== EXERCISE MATERIAL ==
***

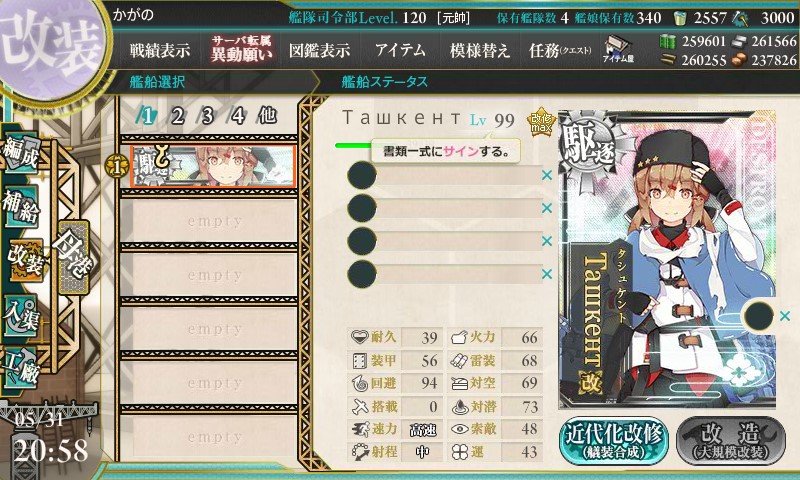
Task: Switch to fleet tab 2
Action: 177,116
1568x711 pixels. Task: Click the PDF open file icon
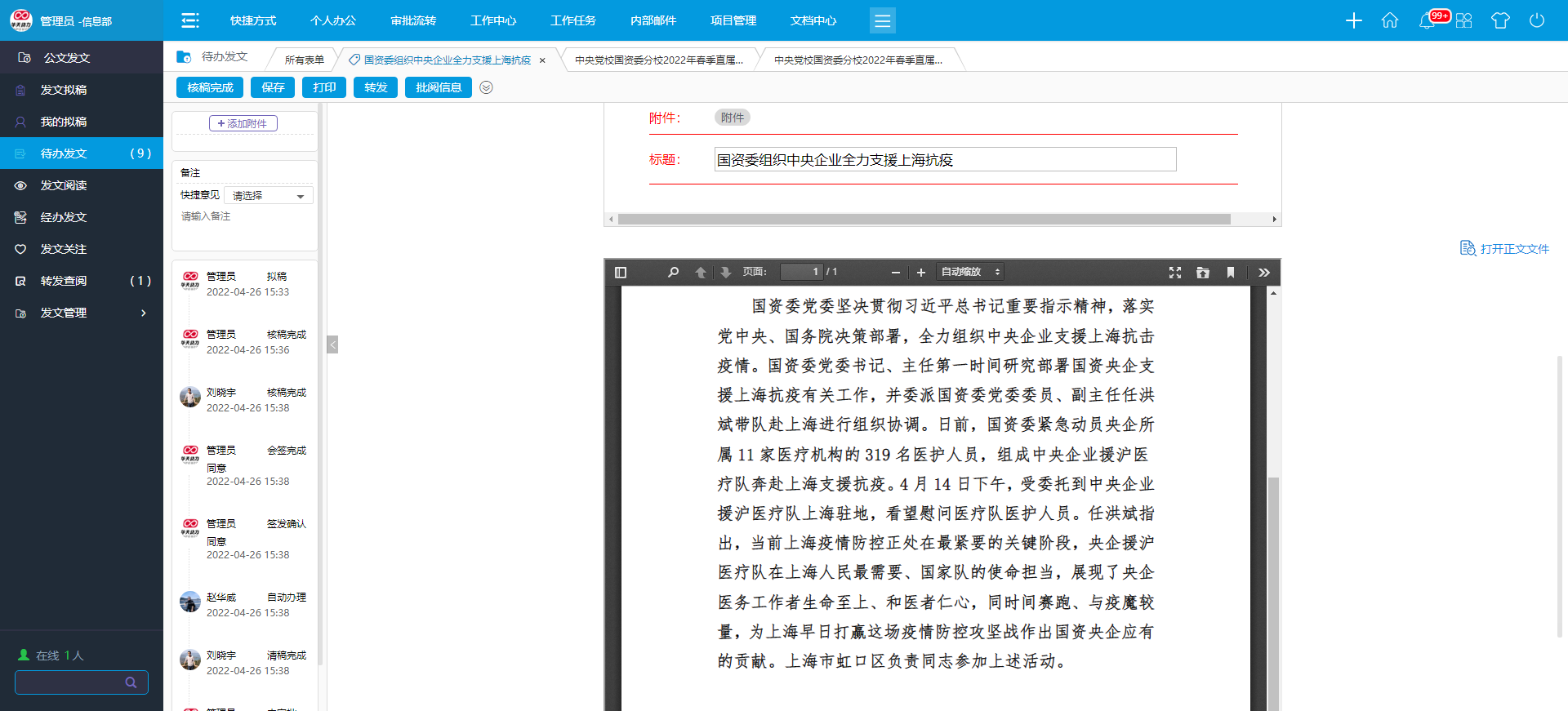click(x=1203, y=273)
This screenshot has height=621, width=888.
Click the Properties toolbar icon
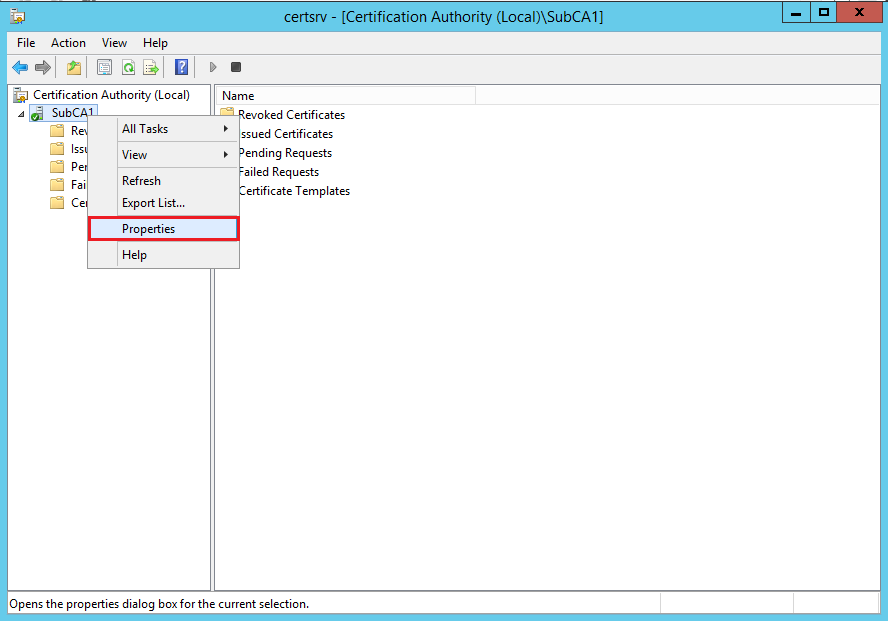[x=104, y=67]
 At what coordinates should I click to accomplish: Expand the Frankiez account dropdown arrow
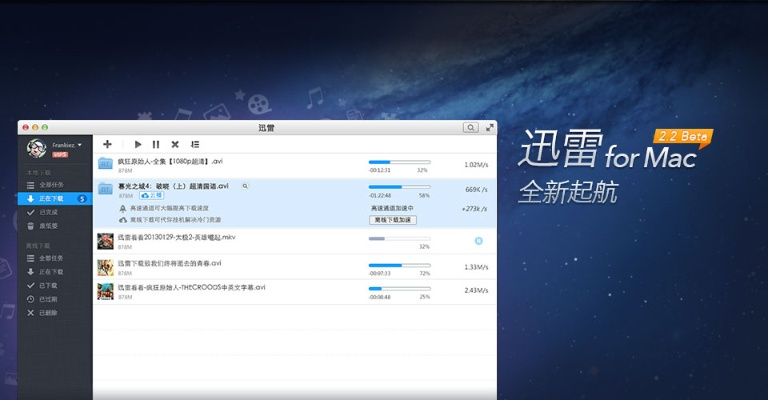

***

== TASK ==
Excluding the pictures, retype the line containing "1568x711 pixels. Task: Click" and all lines after it down to the end of the data above.

== RESULT ==
1568x711 pixels. Task: Click the PDF open file icon
click(x=1203, y=273)
This screenshot has height=621, width=888.
Click the Properties toolbar icon
[x=104, y=67]
 At what coordinates should I click to accomplish: Expand the Frankiez account dropdown arrow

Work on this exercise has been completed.